NVIDIA calls this technology ‘SLI’ (Scalable Link Interface), while AMD goes for the cooler moniker ‘CrossFire’, but they basically achieve the same thing. To run SLI or CrossFire you’ll need multiple video cards that are identical – it’s possible to run with different versions of cards, but trust us, it’s not worth the pain involved. You’ll also need a motherboard that supports either SLI or CrossFire, and most modern gaming motherboards support both. Running two video cards requires a significant amount of power, so you’ll also need to beef up your computer’s power supply unit – a high quality 850W PSU you should to the job nicely. All this power generates plenty of heat, so you’ll have to use a PC case that has plenty of ventilation. To make matters even worse, most games don’t support CrossFire or SLI at launch; it takes a driver update from NVIDIA or AMD before dual GPUs start working properly. Thankfully drivers for big name games like Battlefield 3 are usually released immediately, but if you like playing niche games you may have to wait several months before working dual GPU drivers are released. If you’re planning to join four high-end gaming cards, would you mind spotting us some money? You can obviously afford it.
NVIDIA vs. AMD
The two major players in the graphics card market are NVIDIA and AMD (formerly ATI). These companies produce the ‘GeForce’ and ‘Radeon’ line of graphics cards respectively. NVIDIA is currently touting its GeForce GTX 500 Series, while AMD has the Radeon HD 6000 range. Most gamers are fiercely loyal to either NVIDIA or AMD and will often go to great lengths to demonise their rival. It’s like a Montague and Capulet thing (or if you prefer less Shakespearean analogies, DC vs. Marvel). In short, you’re supposed to choose a side and stick with it.
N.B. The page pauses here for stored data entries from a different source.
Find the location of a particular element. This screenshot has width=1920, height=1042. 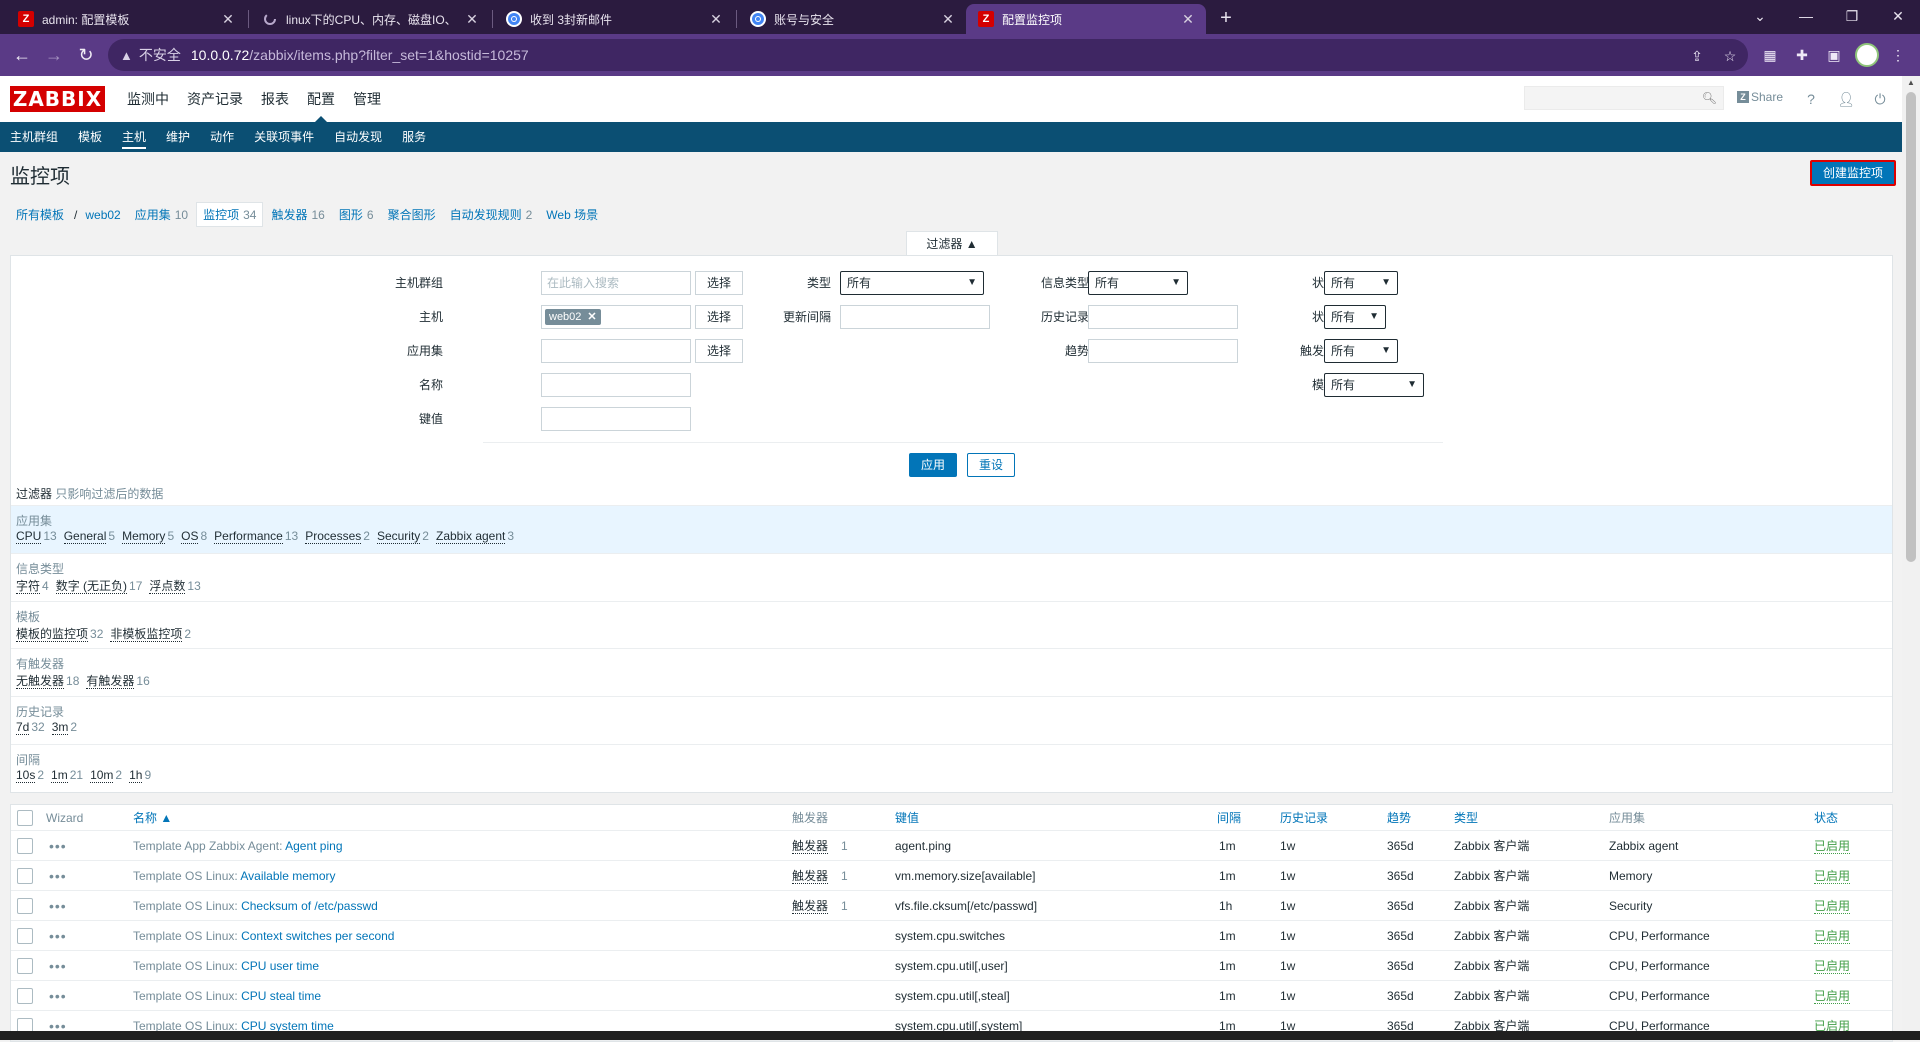

col-key-sort: 键值 is located at coordinates (907, 818).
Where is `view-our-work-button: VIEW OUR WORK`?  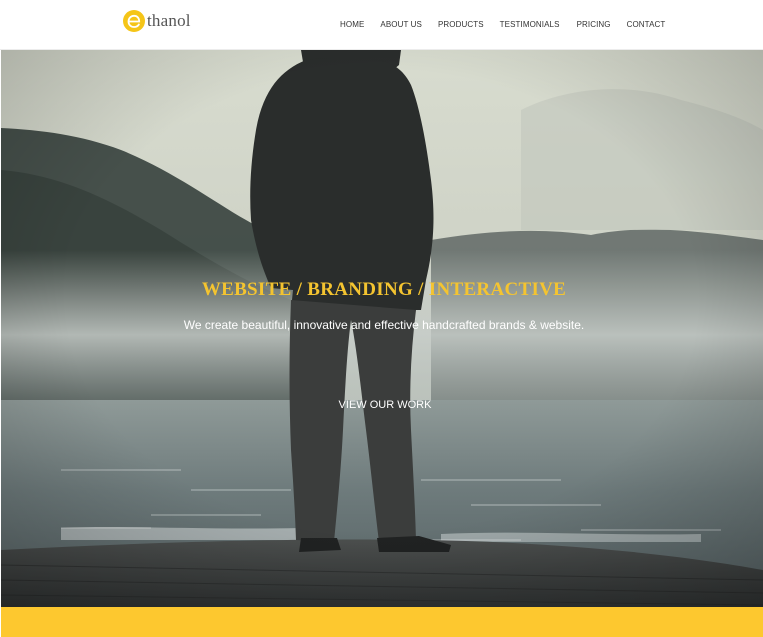 view-our-work-button: VIEW OUR WORK is located at coordinates (385, 405).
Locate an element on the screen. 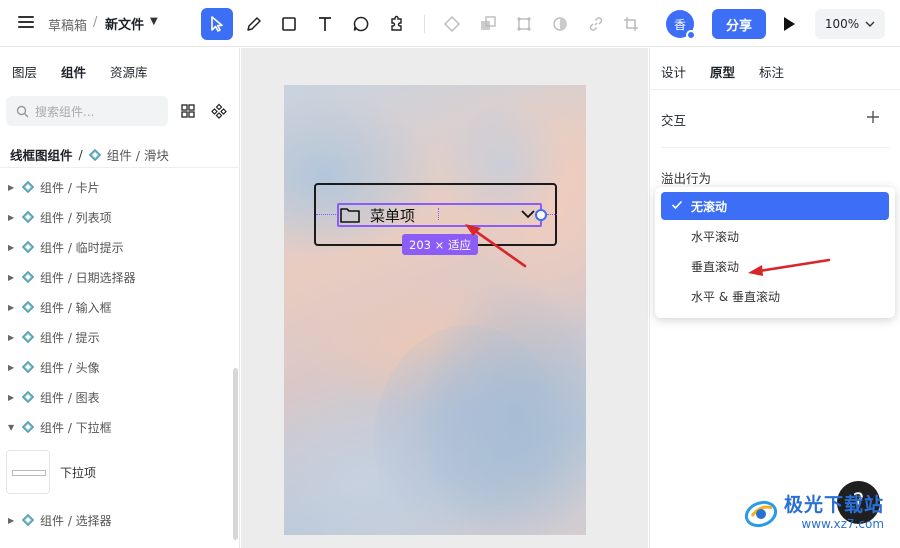 The height and width of the screenshot is (548, 900). tree-item: ▶ 组件 / 日期选择器 is located at coordinates (72, 277).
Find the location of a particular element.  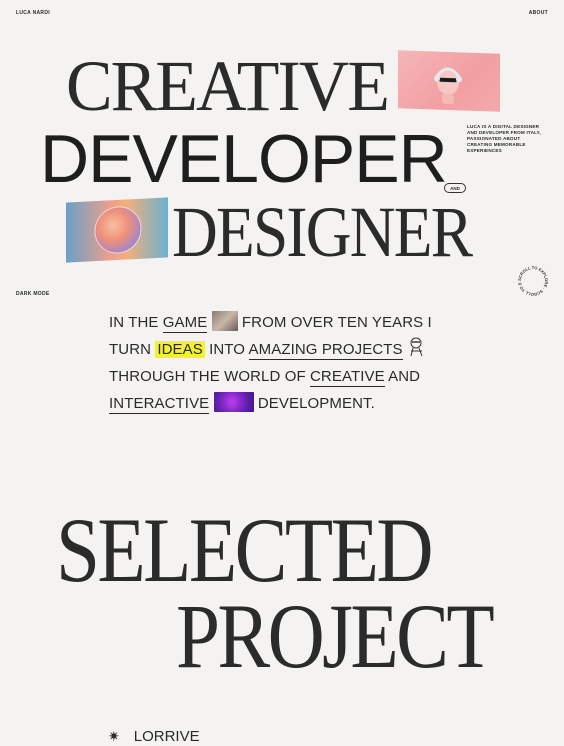

hero-title-creative: CREATIVE is located at coordinates (228, 86).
There was a time when NVIDIA was the only choice for serious gamers, but in recent years this has begun to change. AMD Radeon cards are now able to hold their own against their GeForce equivalents, and they’re usually cheaper into the bargain. That said, NVIDIA is still considered king when it comes to ultra high-end offerings: a top-of-the-range GeForce card can still run rings around everything else. (Note: Remember what we said about die-hard loyalists? Keep an eye out for outraged rebuttals from AMD fans in the comments section below.)
The current top-dogs in the NVIDIA and AMD camps are the GeForce GTX 590 and Radeon HD 6990 respectively (if you want a truly stupid fast PC, go for dual GTX 580s like I did – gloating Ed) As you’d expect, these cards cost an arm and a leg, plus interest. If you’re a hardcore gaming enthusiast, the hit on your wallet will be worth it. But for everyone else, we recommend plumping for a high-end card from the previous generation. (Examples include the GeForce GTX 480 and Radeon HD 5870.) These cards can play the latest games at decent settings, but they’ve gone down in price significantly. One thing to remember is that your graphics card is but one element of the holy trinity of hardware; you’ll need an appropriate CPU and 4GB of memory to back it up. If you’re buying a high-end graphics card, a low-end CPU will hold it back from its full potential. Likewise, a super fast CPU will be held back by a low-end graphics card. If you’re running an expensive graphics card, make sure you’re also running a suitably powerful CPU, and vice versa.
Before you choose a graphics card, make sure it’s compatible with your motherboard and power supply unit (PSU). Unless you have an embarrassingly ancient motherboard, it will likely have one or more PCI-Express slots (PCIe) slots, which your graphics card connects to. However, most high-end cards require additional power, which is supplied by your computer’s PSU (AKA the bit that plugs into the wall). You need to check how many six- and eight-pin plugs the your graphics card has, and ensure your PSU has the necessary number of plugs. Luckily there are cheap plug adaptor that cost just a couple of bucks, which can convert different PSU power plugs into the right kind for your graphics card.